Hay aquí retratos del tiempo (pinceladas de tiempo
interior que nos dan el reflejo especular, en cierto modo, del tiempo, digamos,
compartido, común, el aroma de época de esos retratos donde se percibe el fondo
explicando el primer plano. He aquí retratos de quien fui y de quien
seré, y también de otras personas, animales y cosas que me hicieron ser como
soy. El juego malabar de presentes, pasados y futuros como naranjas en manos de
un poeta, que quizá en este caso no sea el propio autor sino su personaje, es
decir, el autor que le escribe.
In memoriam recuerda, evoca y vuelve a resucitar a
esas presentes sucesiones de uno mismo en otros tiempos, otros cielos, otras
personas que han ido reflejando nuestros rostros de ayer, hasta componer un presente
continuo de sorpresas y de extrañezas y de perplejidad maravillada.
Se presenta hoy en sociedad «In memoriam» y, como
estos últimos años, me veo casi en la obligación de decir unas palabras sobre
el libro, ya que el autor y yo somos la misma persona. ¿Pero lo somos de
verdad? Uno de los poemas se titula «El poeta Eduardo Fraile yendo a echar una
carta al correo». Ese distanciamiento, ese hablar de mí desde otra parte que yo
mismo, explica bien el punto de vista, el tono y la relatividad y la inestabilidad
y la indefinición, en definitiva, entre yo poético y yo real.

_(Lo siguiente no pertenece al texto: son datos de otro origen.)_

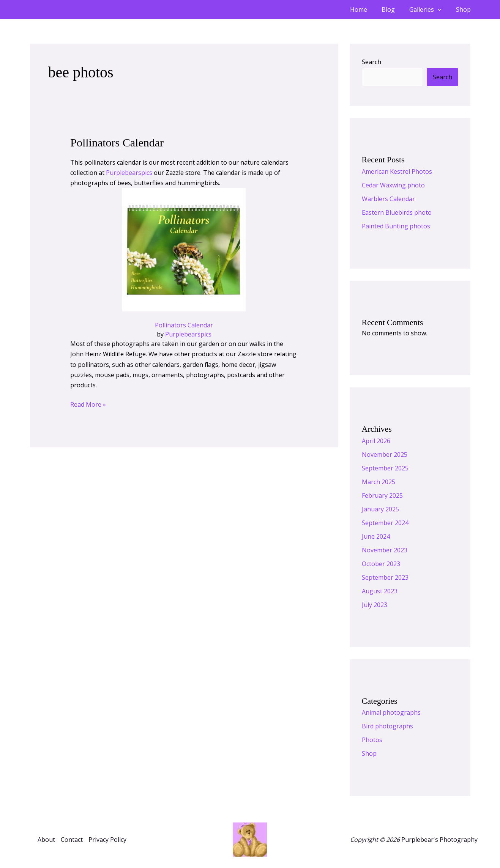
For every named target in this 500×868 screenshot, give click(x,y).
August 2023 (380, 591)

Desde luego, el exhibicionismo que supone toda
publicación se compadece mal con la sensibilidad agorafóbica, perdón por la
tristeza, del espíritu del creador. La torre (de marfil o de luz
inexpugnable) no es más que una necesidad, una autoprotección, puro instinto de
conservación. El poeta no sobreviviría en la intemperie de la tierra baldía, de
la desolación del mundo, por eso envía a su ministro, a su yo social, a eso que
yo estoy haciendo ahora, es decir, hablar de nuestro libro.